Emotional Alignment: The Formula 1 Story
How Formula 1 — and the World’s Biggest Brands — Engineer Feeling at Global Scale
The Living Experiment
Formula 1 isn’t merely a sport — it’s a living, breathing experiment in how to make millions of people feel something profound: excitement, awe, tension, delight — all at once.
Every Grand Prix becomes an adrenaline-fuelled phenomenon, where sound, danger, devotion, and technology synchronise in perfect harmony.
Long before Silicon Valley coined the phrase “experience design,” Bernie Ecclestone was already pioneering it.
For him, Formula 1 transcended speed; it became a meticulously orchestrated invitation to feel alive.
He didn’t just sell motorsport — he sold access to emotion, to memory, to moments that millions could share in real time across the world.
Yet beneath the billion-dollar spectacle lies something elemental — a sport that still begins in childhood, on karting tracks and racing simulators.
Formula 1 remains one of the few global industries that truly invests in its grassroots ecosystem.
Without go-karts, local tracks, and digital racing culture, there would be no Formula 1 at all.
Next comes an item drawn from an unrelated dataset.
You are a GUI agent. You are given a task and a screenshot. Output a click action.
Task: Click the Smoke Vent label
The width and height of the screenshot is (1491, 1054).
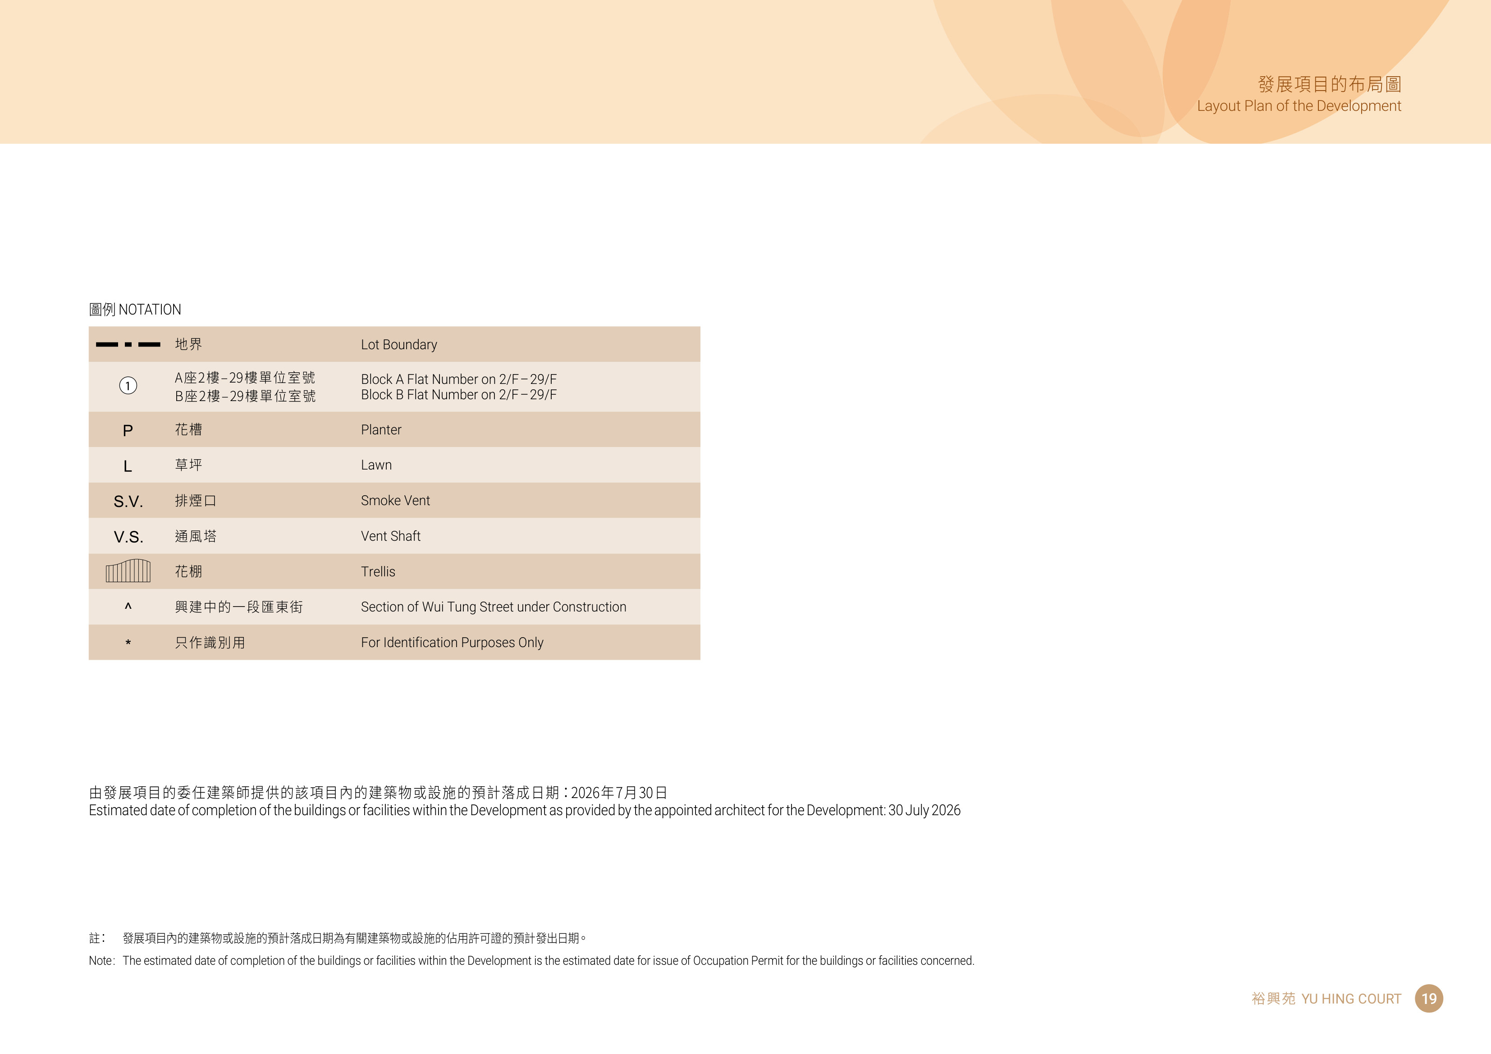pyautogui.click(x=395, y=501)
The system depends on the dream — the journey from simulation to circuit, from the imagination of a young driver to the reality of the world’s fastest stage.
The Magic of Alignment
When Ecclestone seized control of Formula 1 during the transformative ’70s and ’80s, he orchestrated something revolutionary: teams, television networks, and sponsors united into one sleek global machine. He didn’t just organise races; he architected a rolling culture — complete with VIP suites, iconic brand partnerships, and tiered hospitality experiences that today’s festivals and leagues still religiously emulate.
By the 1990s, the reach was staggering — more than 180 countries tuning in simultaneously. Brands like Marlboro and Shell weren’t merely advertising; they were constructing mythologies around speed, risk, and human ambition, woven intricately into every race. Formula 1 was inventing “experiential entertainment” decades before the term entered our lexicon — layering engineering prowess, commercial genius, and raw emotion into one dazzling, unforgettable package.
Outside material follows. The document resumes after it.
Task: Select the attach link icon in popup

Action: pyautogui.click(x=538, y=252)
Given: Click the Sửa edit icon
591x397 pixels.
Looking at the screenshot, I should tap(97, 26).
And then, decades later, the numbers caught up with the feeling.
When Liberty Media acquired Formula 1 from CVC Capital Partners in 2017 for around US $8 billion, few predicted the magnitude of what would follow. Under Liberty’s stewardship, the sport evolved from a protected circuit into a global media ecosystem.
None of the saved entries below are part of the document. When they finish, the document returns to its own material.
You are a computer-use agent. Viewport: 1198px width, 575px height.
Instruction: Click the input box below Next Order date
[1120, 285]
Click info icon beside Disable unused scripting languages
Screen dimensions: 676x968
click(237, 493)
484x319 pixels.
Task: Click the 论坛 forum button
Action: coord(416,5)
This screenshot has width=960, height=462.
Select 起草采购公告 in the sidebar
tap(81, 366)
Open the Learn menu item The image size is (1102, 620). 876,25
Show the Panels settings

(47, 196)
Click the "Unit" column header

Annual revenue surged from roughly US $2.1 billion in 2021 to more than US $3.6 billion by 2024 — but the real story was the value multiple. The Formula 1 Group’s market capitalisation crossed US $100 billion in 2025, a twenty-fold leap in less than a decade, turning what was once a niche motorsport into one of the world’s most powerful experiential media assets.
The equation is simple: emotion at scale equals growth at speed.
Formula 1 isn’t selling advertising — it’s selling alignment.
Drive to Survive became the bridge, transforming viewers into believers and data into devotion. Every race now operates like a live-streamed cinematic universe: global, addictive, and infinitely monetisable.
180+ Countries
Global television reach by the 1990s
Experiential Pioneer
Invented the hospitality model others still copy
Brand Mythology
Transformed sponsors into cultural icons
Accelerating emotional performance to new heights
Formula 1’s magic lives on the edge — every single lap.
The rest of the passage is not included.